La mia, ripeto, più che una riflessione sulla didattica voleva essere una dichiarazione di principio o, se vogliamo, una scelta di campo. Il senso di tale dichiarazione/scelta è il seguente: se oggi mi chiedessero se preferisco che a scuola si insegni Leopardi, sperando che un giorno gli studenti ne capiscano il senso profondo per la propria vita; oppure che i docenti tentino di finalizzare quella conoscenza all’acquisizione di una competenza globale, che porti lo studente a essere consapevole del proprio essere cittadino di questo mondo… be’, non ho dubbi. Scelgo la seconda.
Perché?
Non posso spiegarlo in poche righe, e allora provo a riportare un’esperienza interessante che sto vivendo proprio in questi giorni.
Come ricorderà chi ha letto il mio intervento all’origine della querelle, io partivo da una constatazione.
È tempo di elezioni.
Poco dopo aver scritto il mio pezzo, sono partito per il consueto giro che faccio presso le agenzie di propaganda di tutta Italia. Sono giri interessantissimi, perché permettono di rivedere amici e di conoscere persone nuove. Capita, in queste occasioni, di sentire parlare la gente – sia quella nota sia quella incontrata per caso – degli argomenti caldi del momento. Trattandosi di un tour che occupa poche settimane, consente di sentire in pochi giorni lo stesso tema trattato nei diversi dialetti. In questo frangente poi, ha dato modo a me di mettere a confronto ciò di cui discutevo con i colleghi delle varie regioni (e cioè il tema delle competenze, e del fine che si propongono di creare un cittadino responsabile, consapevole e rispettoso) con la “realtà” in cui mi imbattevo strada facendo.

__Dati dell'esercizio__:
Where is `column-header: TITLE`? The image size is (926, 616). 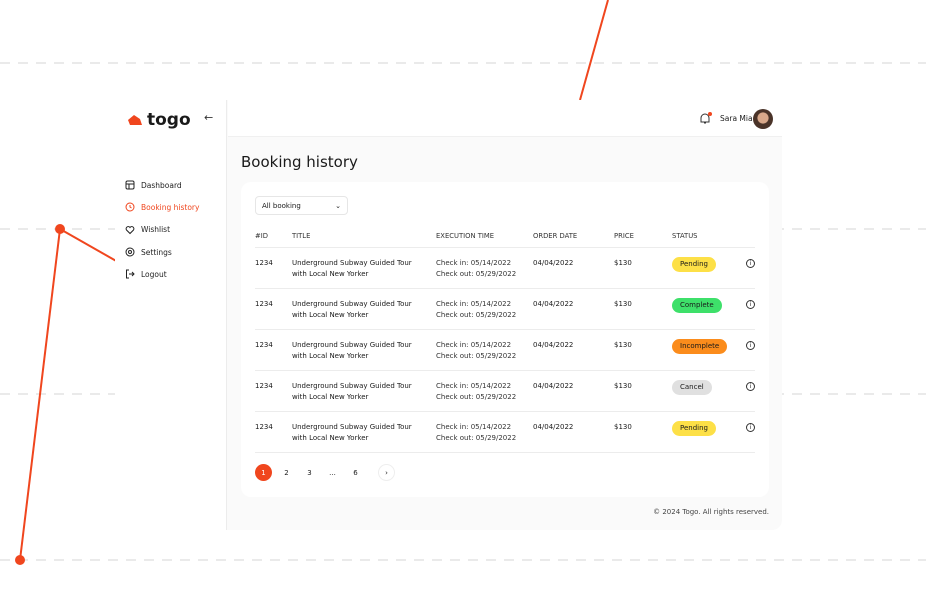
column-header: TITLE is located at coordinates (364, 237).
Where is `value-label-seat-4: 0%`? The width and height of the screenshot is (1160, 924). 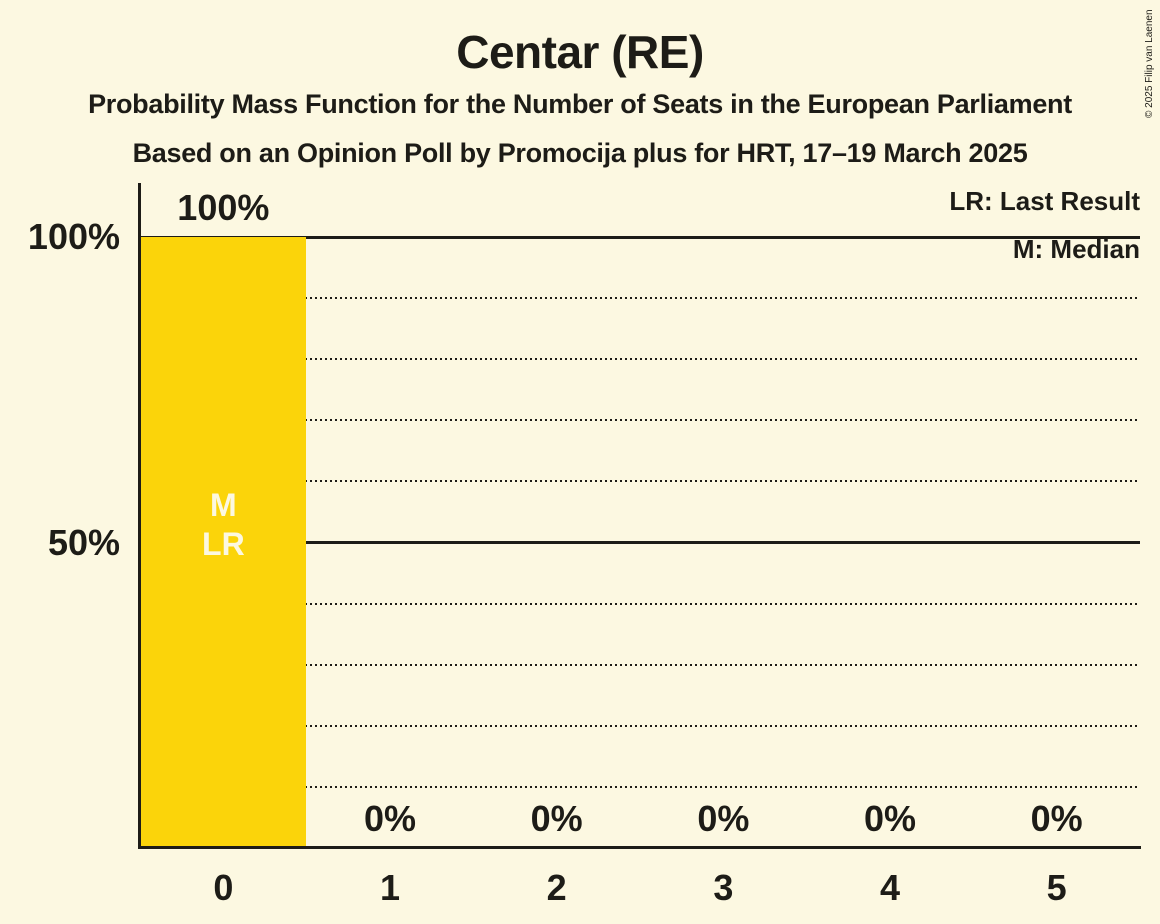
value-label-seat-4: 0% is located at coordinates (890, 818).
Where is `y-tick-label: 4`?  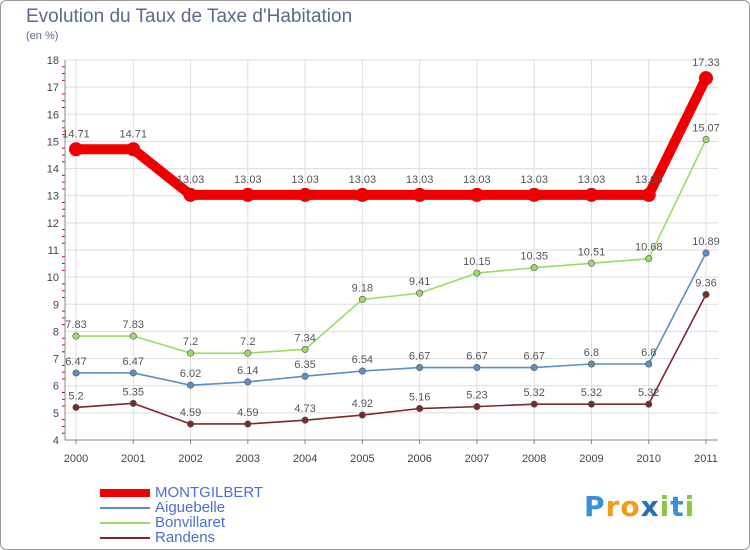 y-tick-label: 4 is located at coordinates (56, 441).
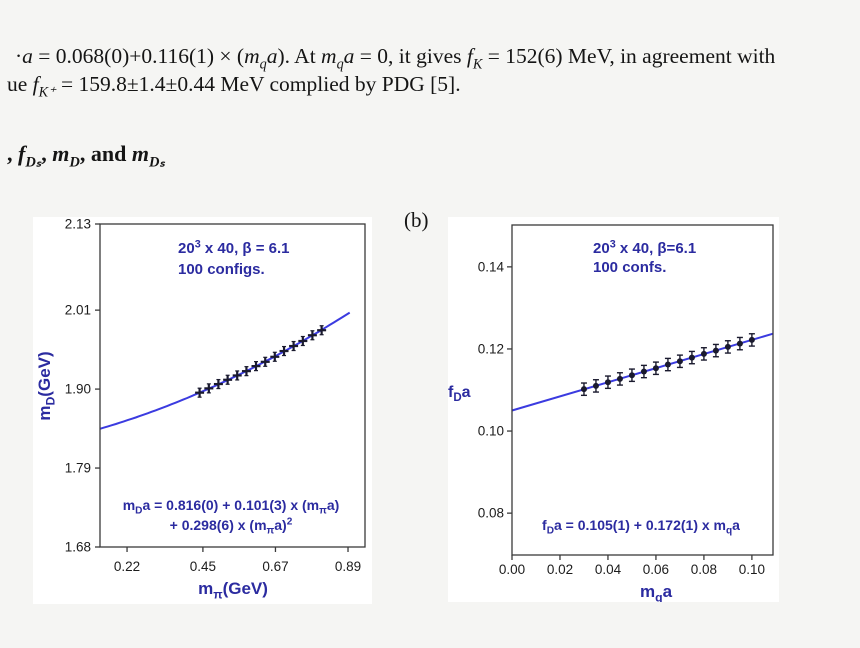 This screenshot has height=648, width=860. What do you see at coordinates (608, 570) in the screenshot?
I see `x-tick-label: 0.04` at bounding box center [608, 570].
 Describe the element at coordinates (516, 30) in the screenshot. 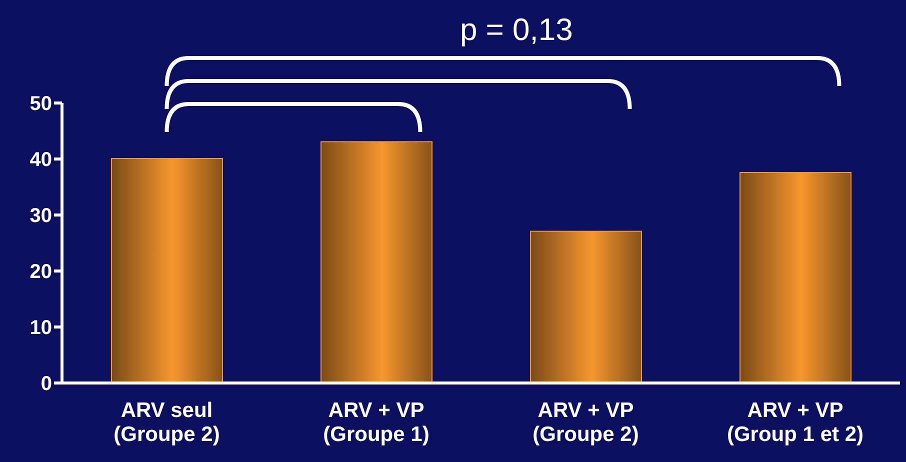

__Elenco delle consegne__:
- A) Secondo il testo di lettura, presso quali luoghi si svolge il consueto giro che compie chi scrive?
- B) Riporti parola per parola i record dall'inizio fino alla riga che contiene "value-label-seat-4: 0% is", inclusa quest'ultima, omettendo le immagini.

__Soluzioni delle consegne__:
- A) Presso le agenzie di propaganda di tutta Italia.

- B)
Where is `column-header: TITLE`? The image size is (926, 616). 
column-header: TITLE is located at coordinates (364, 237).
Where is `value-label-seat-4: 0%`? The width and height of the screenshot is (1160, 924). 
value-label-seat-4: 0% is located at coordinates (890, 818).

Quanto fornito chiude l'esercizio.